[Data section]:
::::::::::

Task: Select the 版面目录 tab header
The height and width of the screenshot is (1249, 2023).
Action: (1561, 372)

::::::::::

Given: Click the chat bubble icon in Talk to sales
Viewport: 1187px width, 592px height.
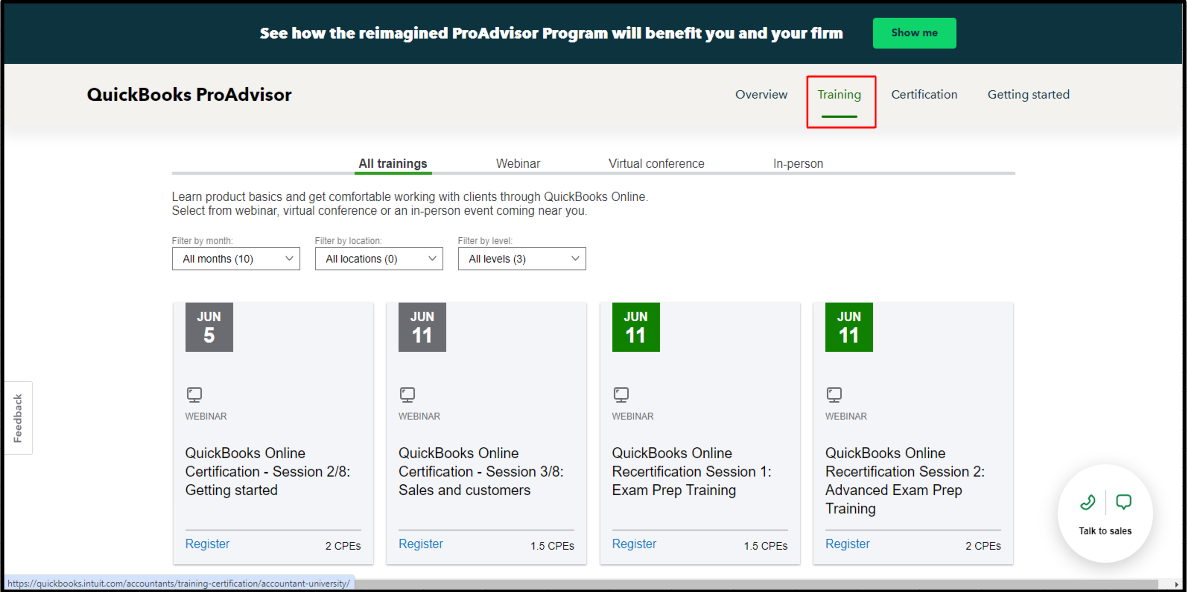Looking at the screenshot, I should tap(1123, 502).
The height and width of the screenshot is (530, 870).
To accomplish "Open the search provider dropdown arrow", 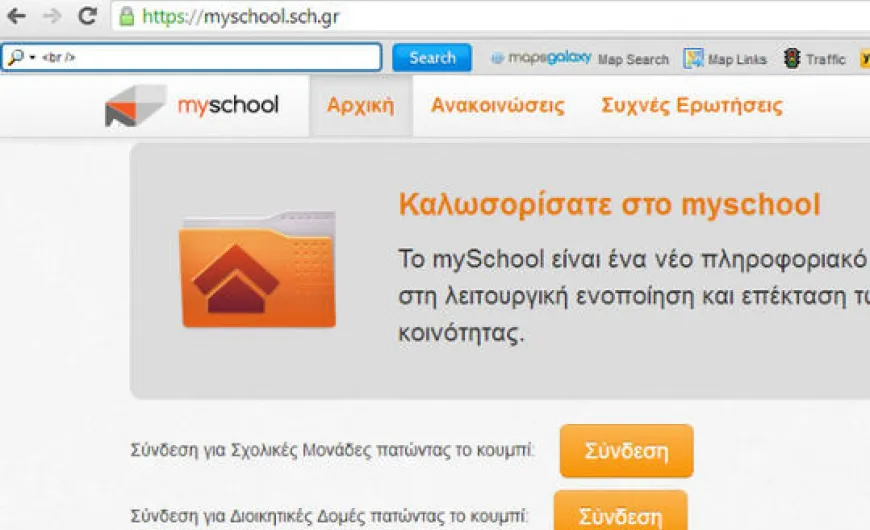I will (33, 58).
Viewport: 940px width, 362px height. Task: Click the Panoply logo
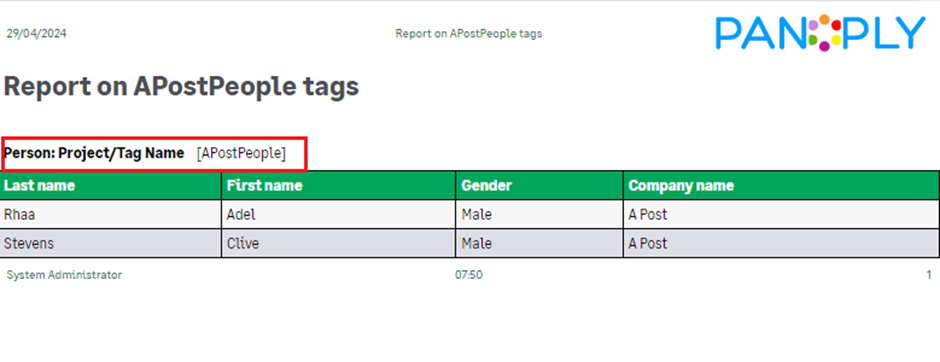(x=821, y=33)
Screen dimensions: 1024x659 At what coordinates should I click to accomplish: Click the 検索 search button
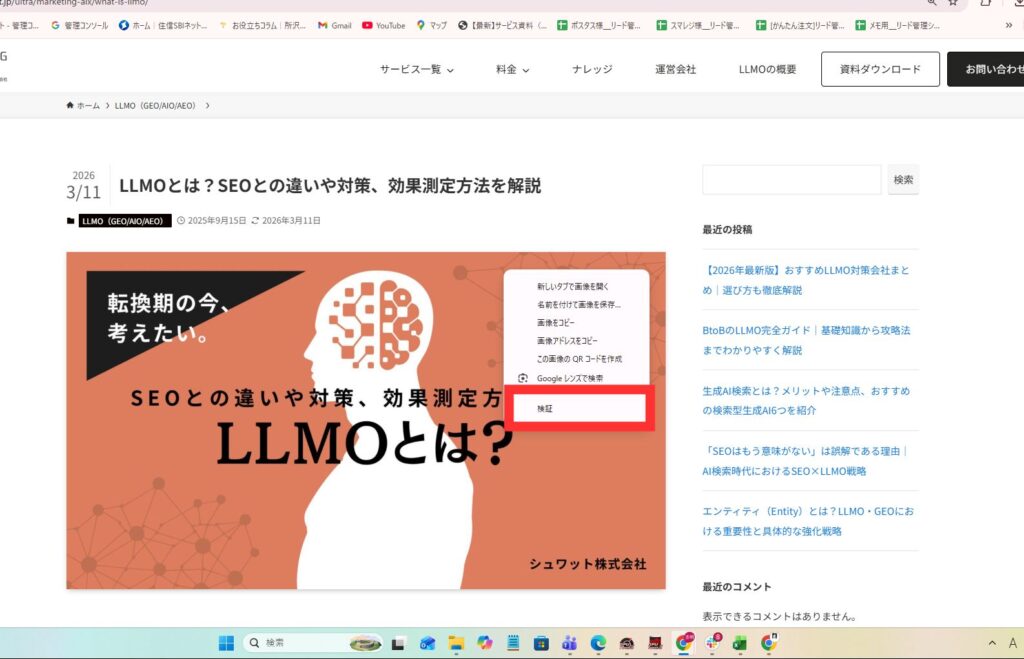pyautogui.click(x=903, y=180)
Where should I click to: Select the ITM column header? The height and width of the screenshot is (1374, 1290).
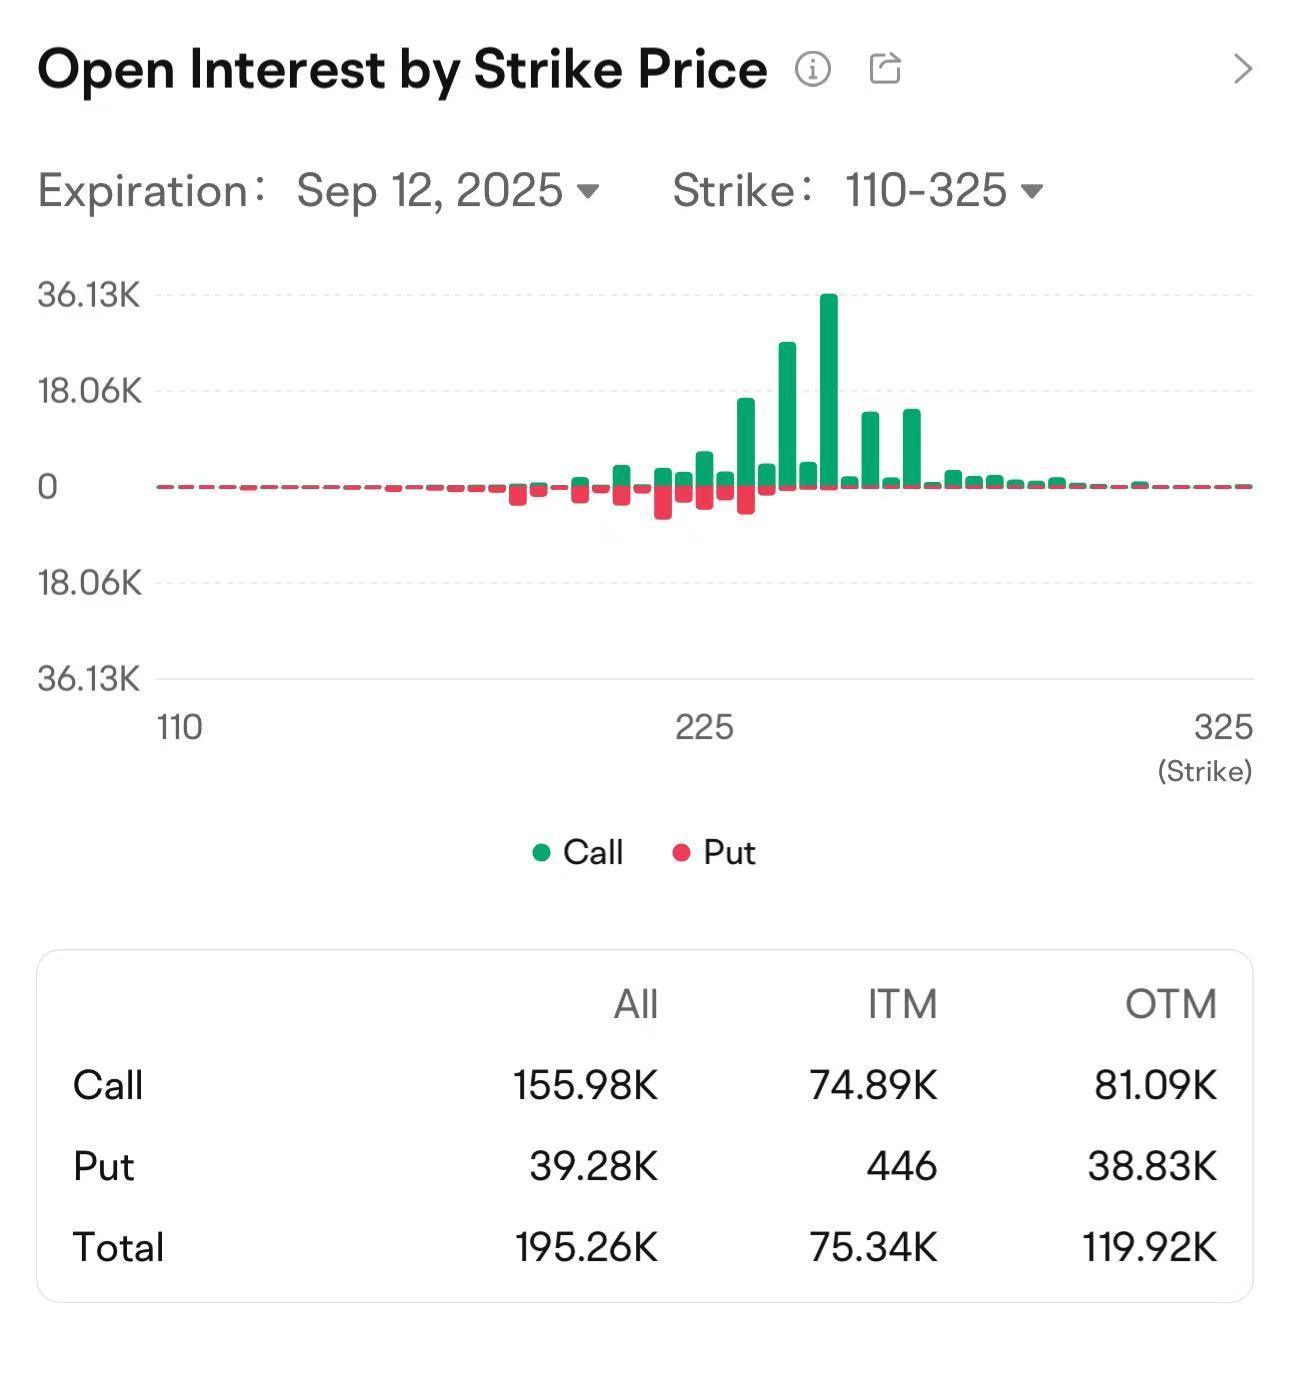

::::::::::

[Exercise objective]: Duplicate the records starting with the line that contains "Task: Select the 版面目录 tab header" and going on through the line that contains "Action: (1561, 372)".

[Answer to this problem]:
Task: Select the 版面目录 tab header
The height and width of the screenshot is (1249, 2023).
Action: (1561, 372)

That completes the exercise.